TÉMOIGNAGE. “J'ai traversé l'Atlantique en solitaire avec un petit voilier acheté le prix d'un vélo”
C'était son rêve secret. Sur un modeste voilier rafistolé par ses soins, la jeune Brésilienne a réussi une traversée mythique.
Le 1er novembre, vers minuit, Tamara Klink avait les larmes aux yeux en arrivant au large de Recife à bord de la Sardinha, son voilier chéri. La jeune navigatrice en était convaincue, lui et elle étaient faits pour vivre cette traversée ensemble ! Son projet fou, elle l'a lancé en Norvège à l'été 2020, après avoir dégoté un petit voilier de 26 pieds (à peine 8 m). Il est en mauvais état avec des trous dans le cockpit, où se situe la barre, des problèmes de moteur.
"Mon projet était encore top secret et je n'avais pas d'argent. Mais le propriétaire a préféré le voir naviguer plutôt que rester au sec et il me l'a cédé pour le prix d'un vélo. Pendant un mois, avec mon ami, on l'a réparé. J'en connais tous les détails !" En tout, son projet lui coûtera près de 12 000 €. Aventurière, mais pas tête brûlée, Tamara décide alors de mettre son bateau à l'épreuve. Le 26 août 2020, elle quitte Ålesund, en Norvège, et rejoint Dunkerque, qu'elle atteint le 22 septembre. Mille miles (plus de 1 600 km) en mer du Nord très formateurs, qu'elle partage sur YouTube.

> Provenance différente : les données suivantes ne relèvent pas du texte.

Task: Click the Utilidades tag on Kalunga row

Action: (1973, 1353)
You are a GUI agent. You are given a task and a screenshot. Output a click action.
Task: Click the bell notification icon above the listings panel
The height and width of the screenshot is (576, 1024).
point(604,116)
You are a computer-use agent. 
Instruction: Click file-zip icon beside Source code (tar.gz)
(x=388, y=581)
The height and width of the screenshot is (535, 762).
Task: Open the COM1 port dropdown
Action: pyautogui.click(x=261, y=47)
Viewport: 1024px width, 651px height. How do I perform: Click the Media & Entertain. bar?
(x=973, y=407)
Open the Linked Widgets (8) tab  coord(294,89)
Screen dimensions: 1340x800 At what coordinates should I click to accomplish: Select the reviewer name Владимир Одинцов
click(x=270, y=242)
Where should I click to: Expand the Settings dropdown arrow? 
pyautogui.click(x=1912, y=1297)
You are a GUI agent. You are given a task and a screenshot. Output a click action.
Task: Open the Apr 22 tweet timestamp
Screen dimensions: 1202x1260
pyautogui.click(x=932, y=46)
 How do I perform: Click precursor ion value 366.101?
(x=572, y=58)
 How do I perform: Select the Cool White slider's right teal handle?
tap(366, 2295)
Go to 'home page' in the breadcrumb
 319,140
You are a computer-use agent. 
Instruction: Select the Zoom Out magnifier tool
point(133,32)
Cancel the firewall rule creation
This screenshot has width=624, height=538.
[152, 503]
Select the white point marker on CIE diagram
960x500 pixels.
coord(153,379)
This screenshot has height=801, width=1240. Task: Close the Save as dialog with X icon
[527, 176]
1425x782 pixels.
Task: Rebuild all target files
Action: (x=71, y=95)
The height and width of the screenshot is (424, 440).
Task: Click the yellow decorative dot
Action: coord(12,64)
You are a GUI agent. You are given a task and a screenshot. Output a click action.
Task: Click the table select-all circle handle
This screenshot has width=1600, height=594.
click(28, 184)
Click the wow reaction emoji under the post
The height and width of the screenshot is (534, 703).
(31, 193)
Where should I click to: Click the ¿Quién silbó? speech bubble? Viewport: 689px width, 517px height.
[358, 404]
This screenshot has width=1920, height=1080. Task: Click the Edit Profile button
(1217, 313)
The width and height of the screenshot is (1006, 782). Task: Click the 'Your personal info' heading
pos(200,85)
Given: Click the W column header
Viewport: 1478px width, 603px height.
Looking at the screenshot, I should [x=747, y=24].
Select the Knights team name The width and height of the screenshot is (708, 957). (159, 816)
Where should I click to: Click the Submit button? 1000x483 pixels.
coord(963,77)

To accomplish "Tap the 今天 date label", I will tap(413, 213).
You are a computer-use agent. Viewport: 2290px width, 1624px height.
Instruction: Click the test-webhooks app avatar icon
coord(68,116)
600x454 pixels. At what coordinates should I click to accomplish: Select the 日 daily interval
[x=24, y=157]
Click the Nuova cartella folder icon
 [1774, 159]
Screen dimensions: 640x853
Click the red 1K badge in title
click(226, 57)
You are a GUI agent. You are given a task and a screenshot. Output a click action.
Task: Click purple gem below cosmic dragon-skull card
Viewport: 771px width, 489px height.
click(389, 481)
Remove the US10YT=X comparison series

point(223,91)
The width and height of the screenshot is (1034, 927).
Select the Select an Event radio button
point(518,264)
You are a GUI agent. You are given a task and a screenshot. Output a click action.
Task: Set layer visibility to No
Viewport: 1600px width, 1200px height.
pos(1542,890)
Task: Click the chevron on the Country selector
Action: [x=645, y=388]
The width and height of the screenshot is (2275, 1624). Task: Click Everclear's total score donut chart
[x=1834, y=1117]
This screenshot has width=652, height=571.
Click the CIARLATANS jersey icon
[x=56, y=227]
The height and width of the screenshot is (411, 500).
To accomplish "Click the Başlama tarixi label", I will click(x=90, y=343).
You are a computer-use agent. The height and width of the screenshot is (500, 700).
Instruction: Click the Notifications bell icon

A bord de la Sardinha, elle quitte Lorient, fait escale au Cap-Vert, et navigue vers le Brésil
"Chaque jour était nouveau. J'ai beaucoup appris. Dès le premier jour, j'ai tapé un récif. Heureusement sans dégât : mon bateau était solide. Arrivée en France, je me sentais prête à affronter une traversée de l'Atlantique." A l'époque, la jeune fille est étudiante à l'Ecole nationale supérieure d'architecture de Nantes, et suit un master spécialisé en architecture navale. Elle évoque son projet secret avec ses parents, aux oreilles desquels les mots "exploits" et "aventure" sonnent bien.
Eux-mêmes marins et explorateurs brésiliens, Marina et Amyr Klink ont bercé l'enfance de Tamara de leurs récits en Antarctique, où ils l'ont emmenée pour la première fois lorsqu'elle n'avait que 8 ans. Son père a été le premier à traverser, en solitaire, l'Atlantique Sud à la rame. Le 10 août 2021, c'est à Tamara de se lancer... A bord de la Sardinha, elle quitte Lorient, et après une dernière escale au Cap-Vert, elle démarre, le 16 octobre, sa descente de l'Atlantique en solitaire, en direction de son Brésil natal.
"Pendant la traversée, je me disais : « Regarde, apprends, fait face »"
Ces dix-sept jours au milieu de l'océan, elle les partage sur les réseaux sociaux via une connexion satellite, permettant à 107 000 fans de la suivre sur Instagram (@tamaraklink). "Je voulais prouver qu'on peut aller loin avec presque rien. Prouver aux femmes aussi qu'on peut être capable de gérer ses peurs en se faisant confiance." Communicante avisée, Tamara ne cache rien de ses péripéties, dont le pot au noir, cette zone météorologique instable située légèrement au-dessus de l'Equateur, où s'affrontent les alizés de l'hémisphère Nord, venus du nord-est, et ceux de l'hémisphère Sud, soufflant du sud-est.
Dans cette région dont les conditions instables ont éprouvé tant de navigateurs, Tamara perd son pilote automatique. "Les cinq derniers jours, je n'avais plus que mon régulateur d'allure, j'ai barré quasiment tout le temps. J'ai aussi dû monter au mât plusieurs fois. Mais je me disais : « Regarde, apprends, fait face. » Je ne savais pas ce que me réservaient les jours à venir. C'était très impressionnant et instructif", partage-telle avec enthousiasme. Après son arrivée triomphale sur les côtes brésiliennes, dans la nuit du 1er au 2 novembre dernier, la navigatrice a écrit un livre au titre explicite : Crescer & partir, soit Grandir et partir, disponible aux éditions Peiropolis (en portugais).